Después de conocer que existen gentes infatuadas por las locuras de la astrología judiciaria y después de comprobar que tantas personas serias se ocupan de estas materias, de nada debemos extrañarnos. Así, hay en el cielo una constelación a la que algunas personas han denominado "balanza" y que se parece a una balanza como a un molino de viento; pues bien, porque la balanza es el símbolo de la justicia, estiman estos tales que quienes nazcan bajo esta constelación serán justos y equitativos. Existen otros tres signos en el Zodíaco, llamados Aries, Tauro y Capricornio; buen podríamos denominarlos Elefante, Cocodrilo o Rinoceronte. Quienes siguien estas doctrinas piensan que aquellos que lleguen a ingerir alguna medicina cuando la luna se encuentra bajo esas constelaciones están en peligro de vomitarla porque el carnero, el toro y el macho cabrío son animales rumiantes.

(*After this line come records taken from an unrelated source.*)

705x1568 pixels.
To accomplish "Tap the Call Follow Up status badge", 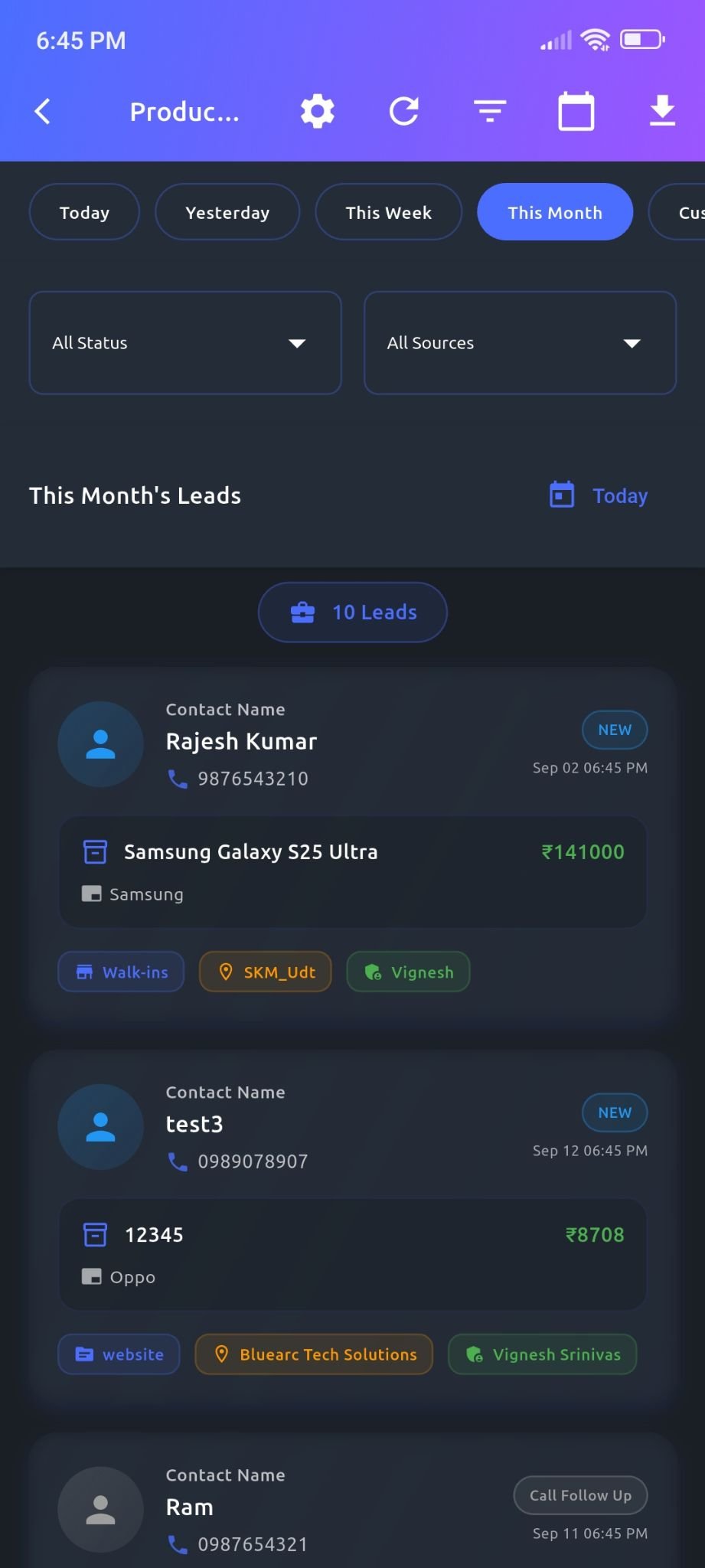I will [580, 1495].
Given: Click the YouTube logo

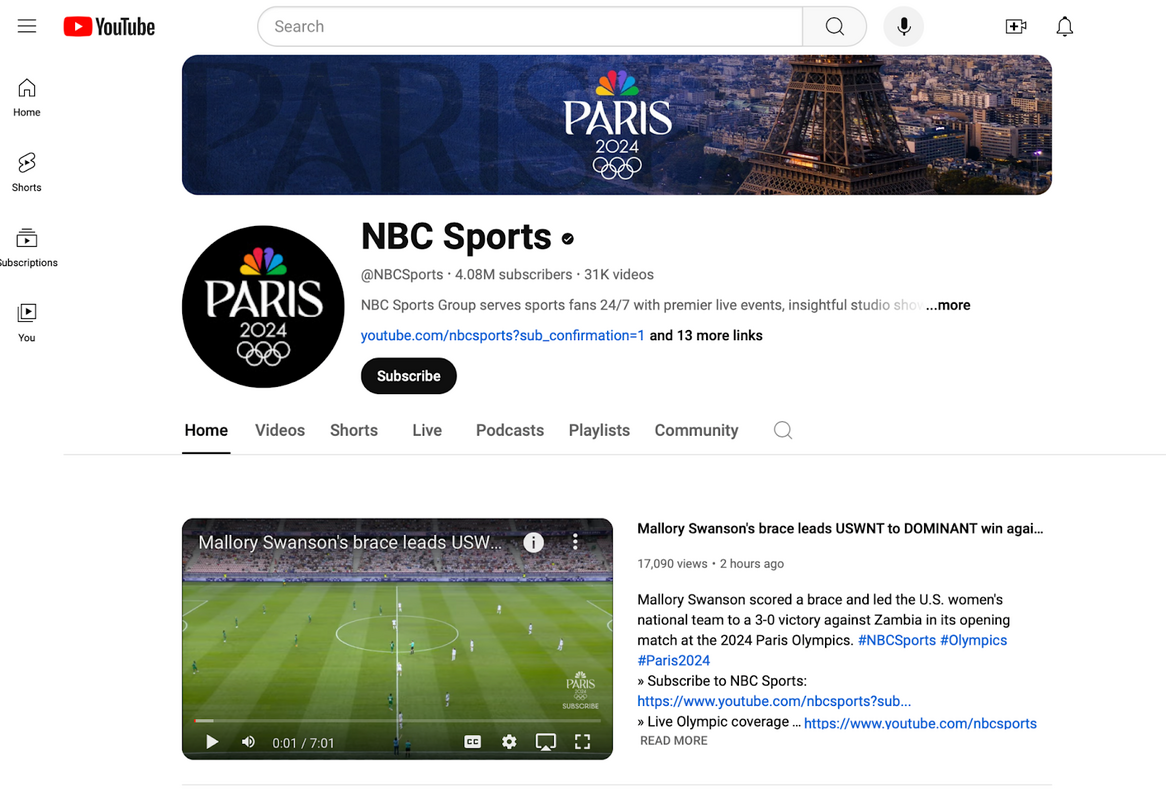Looking at the screenshot, I should click(x=108, y=26).
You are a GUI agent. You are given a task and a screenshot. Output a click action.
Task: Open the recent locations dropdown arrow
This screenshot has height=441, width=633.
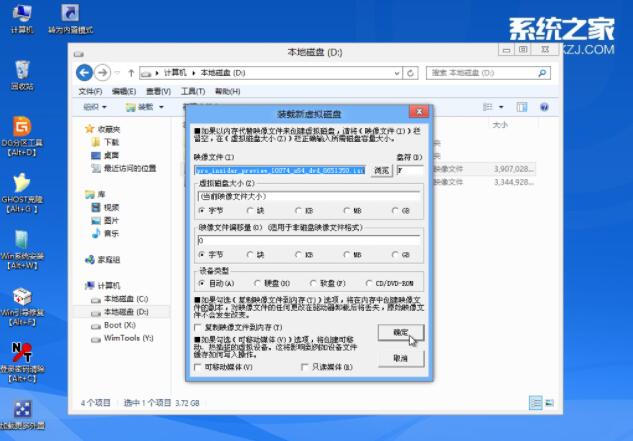[117, 73]
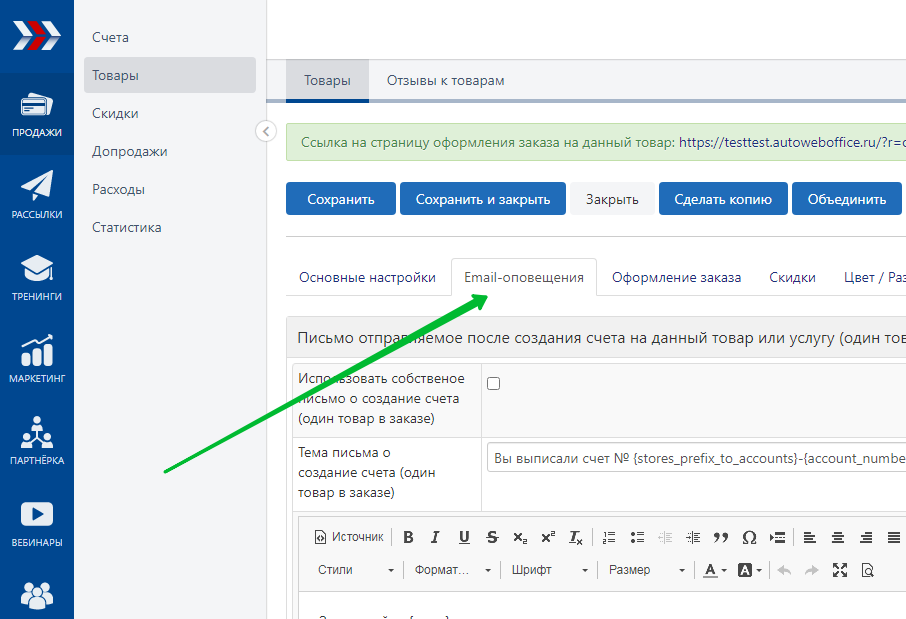The image size is (906, 619).
Task: Click the Сохранить и закрыть button
Action: pos(483,199)
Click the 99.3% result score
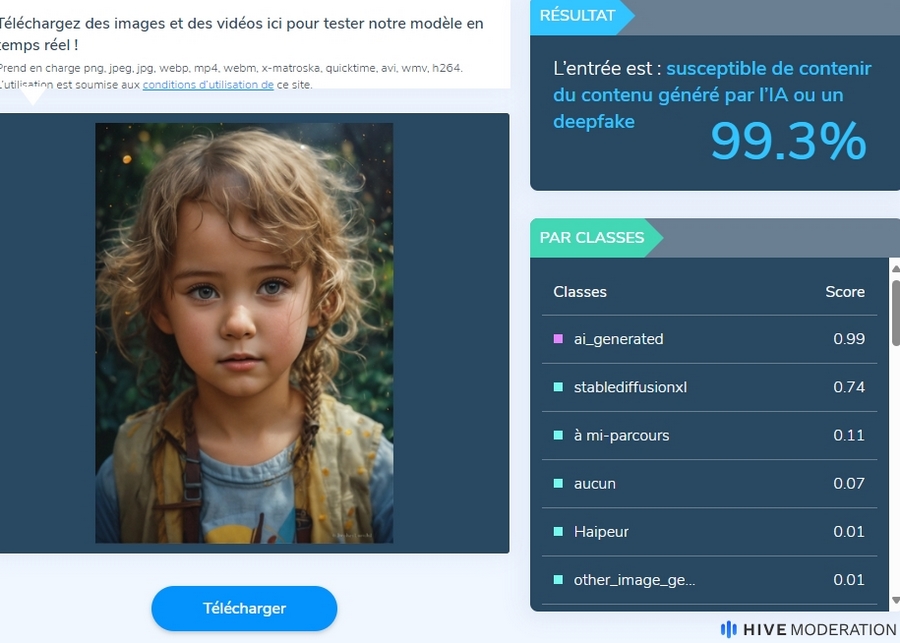 pos(788,141)
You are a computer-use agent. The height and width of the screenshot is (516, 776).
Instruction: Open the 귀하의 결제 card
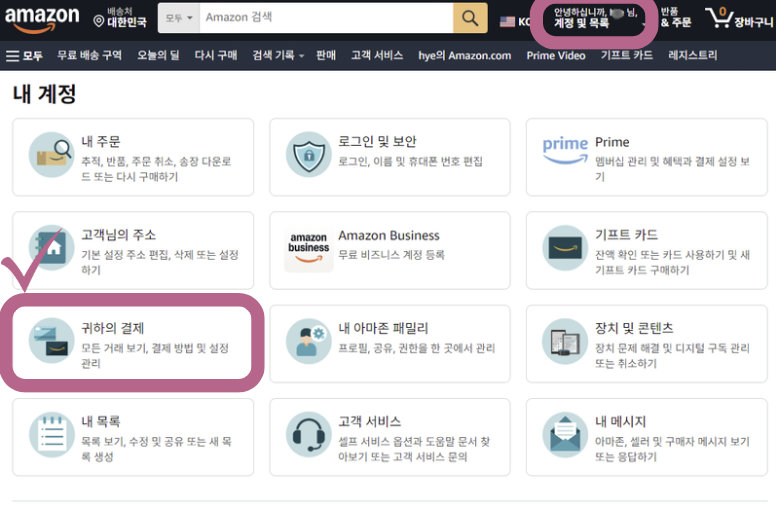(133, 343)

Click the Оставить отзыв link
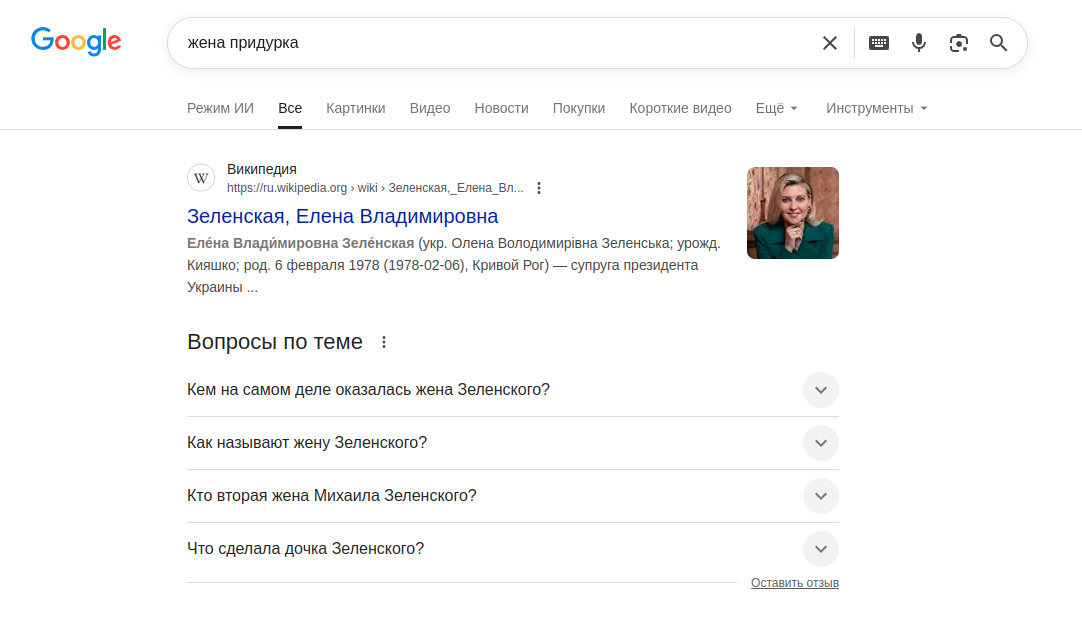794,582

Esto no sucede en el catolicismo, que ha dejado para el solo conocimiento de Dios los arcanos del destino humano y otros muchos misterios, revelando sólo los imprescindibles para la salvación. El católico es un culto que prohíbe la idolatría hacia la naturaleza o a hacia cualquier otra potencia mística que no sea Dios o remita a su noción. Han sido los maniqueos y los magos quienes se han atribuido un conocimiento superior del mundo, al mezclar la teología (el discurso sobre el ser) con la física (el discurso sobre la realidad), engendrando en consecuencia absurdas cosmovisiones e imponiendo prácticas extremas, ya por laxas o por rigoristas. En este sentido la Iglesia ha actuado como un muro contra nuestra innata locura.
Leopardi es también de este parecer:

La metafísica, que busca las razones ocultas de las cosas, que examina la naturaleza, nuestras imaginaciones, e ideas, etc., el espíritu profundo y filosófico, y razonador, son fruto de la incredulidad. Pues bien, las que más propagaron estas cosas fueron las religiones judaica y cristiana, que enseñaron y habituaron a los hombres a mirar por encima del campanario, a indagar debajo del pavimento, en suma a reflexionar, a buscar causas ocultas, a examinar y a menudo a condenar y abandonar las creencias naturales, las imaginaciones espontáneas e infundadas, etc.

Leibniz escribió que, si la razón no asistiera al cristianismo, habría tantos motivos para creer en la Biblia como en el Corán. Por ello la católica no pide otra prerrogativa que ser la verdadera religión, mientras que para el resto de fes es más importante la certeza subjetiva (mi salvación) o el imperativo político (mi derecho) que cualquier otra finalidad de tipo filosófico. No aspira, entonces, a abrumar al hombre con prodigios ni a disolverlo en las insondables aguas del infinito, sino a ilustrarlo y a restituir su dignidad perdida. La lucha de la Iglesia ha sido la del Humanismo -aunque aquí también quepa hablar de varios Humanismos, como hemos hablado ya de varias Ilustraciones-, sin romper jamás su alianza con el orden y la razón. Quienes aspiran a destruirla, sea por pompa, por costumbre o por libertinaje, son los fantasmas de los titanes sobre cuyos cadáveres se edificó Occidente.